# Zu untersuchender Text:
Rede von Hubertus Heil zur zukünftige Energieversorgung


Vizepräsidentin Petra Pau:

Für die SPD-Fraktion hat der Kollege Heil das Wort.

(Beifall bei der SPD)

Hubertus Heil (Peine) (SPD):
Frau Präsidentin! Meine lieben Kolleginnen und Kollegen! Herr Brüderle und Herr Kauch, die Glaubwürdigkeit ist nur theoretisch sehr einfach wiederherzustellen, wenn man sie einmal verloren hat. Es geht um das alte Motto: Man muss sagen, was man tut, und tun, was man sagt. Wenn man Glaubwürdigkeit verspielt hat – das haben Sie –, ist das zu beachten, was Ihnen die frühere Bischöfin Margot Käßmann geraten hat. Sie hat in Bezug auf Ihren Zickzackkurs in der Atompolitik gesagt, es würde ihr persönlich – ich glaube, auch vielen Bürgerinnen und Bürgern in diesem Land – Respekt abnötigen und zu mehr Glaubwürdigkeit führen, wenn Sie wenigstens einmal den Mut hätten, zu sagen, dass Sie im Herbst letzten Jahres falsche Entscheidungen getroffen haben, die jetzt zu korrigieren sind. Diesen Mut haben Sie nicht. Sie eiern herum.

# Rohdaten:
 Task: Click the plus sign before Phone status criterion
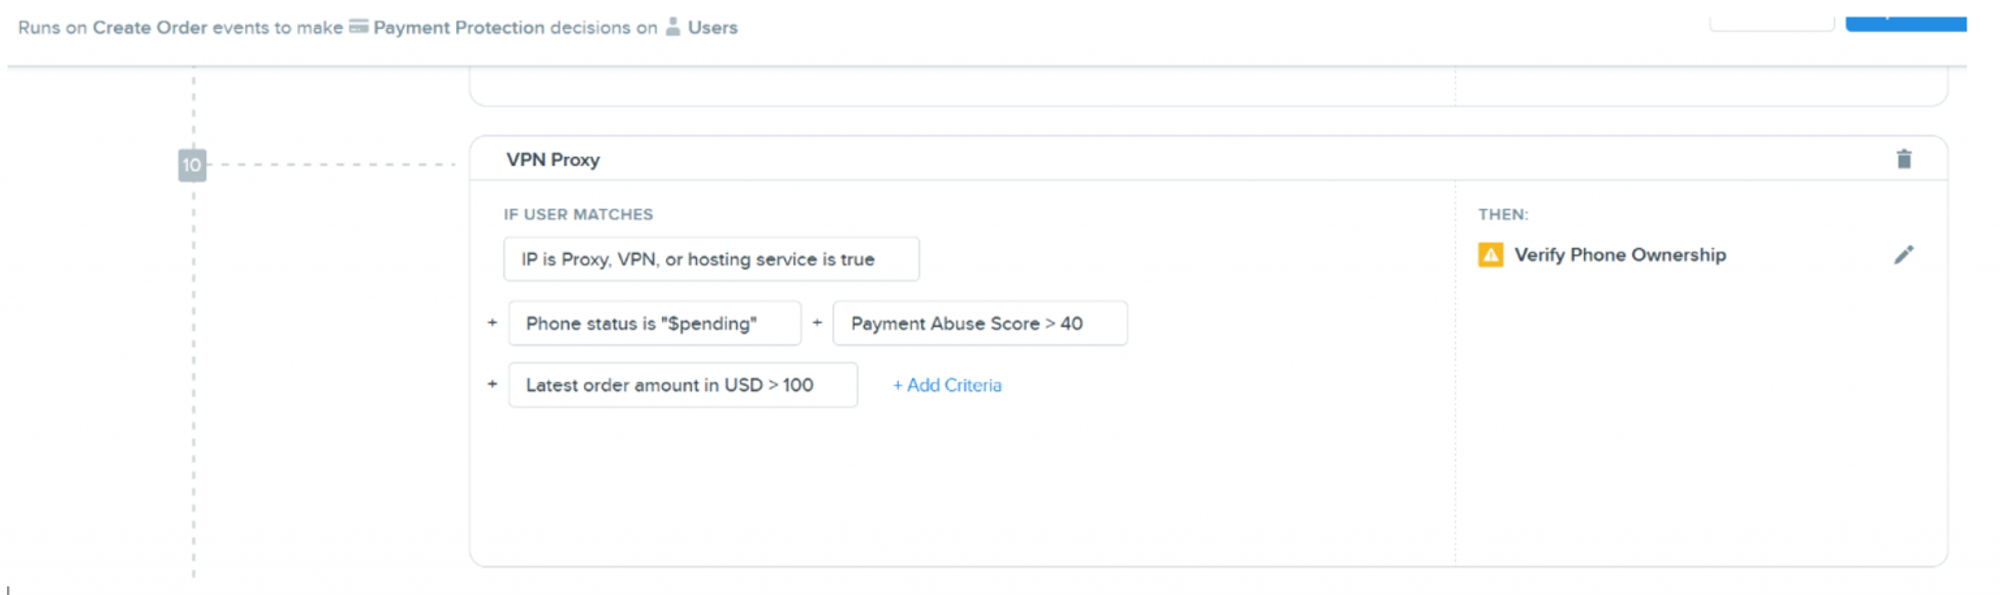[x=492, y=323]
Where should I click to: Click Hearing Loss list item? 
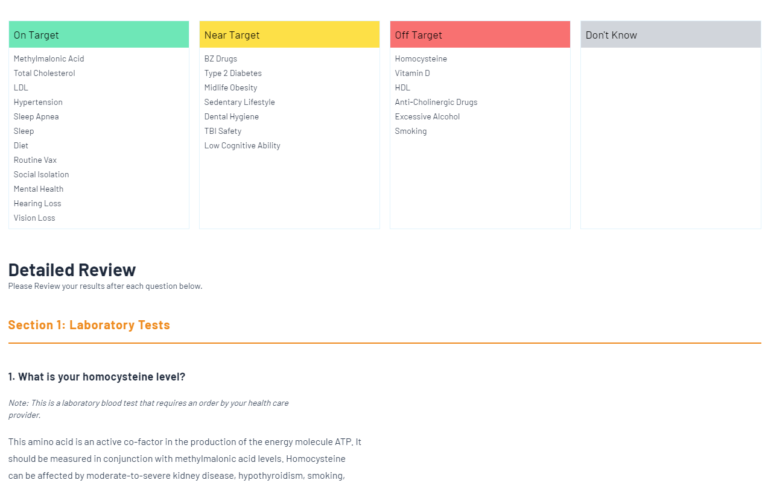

# Aufgabenstellung:
Führen Sie die Rede zur zukünftigen Energieversorgung im Anschluss an den Satz „Sie eiern herum.“ fort.

# Antwortfeld:
(Beifall bei der SPD, der LINKEN und dem BÜNDNIS 90/DIE GRÜNEN – Andreas Mattfeldt [CDU/CSU]: Auf der Grundlage der Erkenntnisse war die Entscheidung richtig!)

– Können Sie das bitte wiederholen?

(Andreas Mattfeldt [CDU/CSU]: Auf der Grundlage der Erkenntnisse war die Entscheidung richtig! Dazu stehe ich! – Gegenruf des Abg. Dr. Hermann Ott [BÜNDNIS 90/DIE GRÜNEN]: Wiederholen Sie das noch einmal für das Protokoll! – Christian Lange [Backnang] [SPD]: Ganz laut für das Protokoll!)

– „Niemand hat die Absicht, eine Mauer zu errichten“, hat einmal ein deutscher Politiker gesagt.
Herr Brüderle, meine Damen und Herren von der Koalition, ich sage in aller Deutlichkeit, dass das, was die Süddeutsche Zeitung heute berichtet hat, der Wahrheit entspricht: Sie, Herr Brüderle, haben an dem Tag, an dem Frau Merkel das Moratorium verkündet hat, das Ganze in internen Runden gegenüber der deutschen Wirtschaft als irrationales Wahlkampfmanöver bezeichnet. Sie können hier nicht so tun, als sei das ein Protokollfehler; das glaubt Ihnen kein Mensch.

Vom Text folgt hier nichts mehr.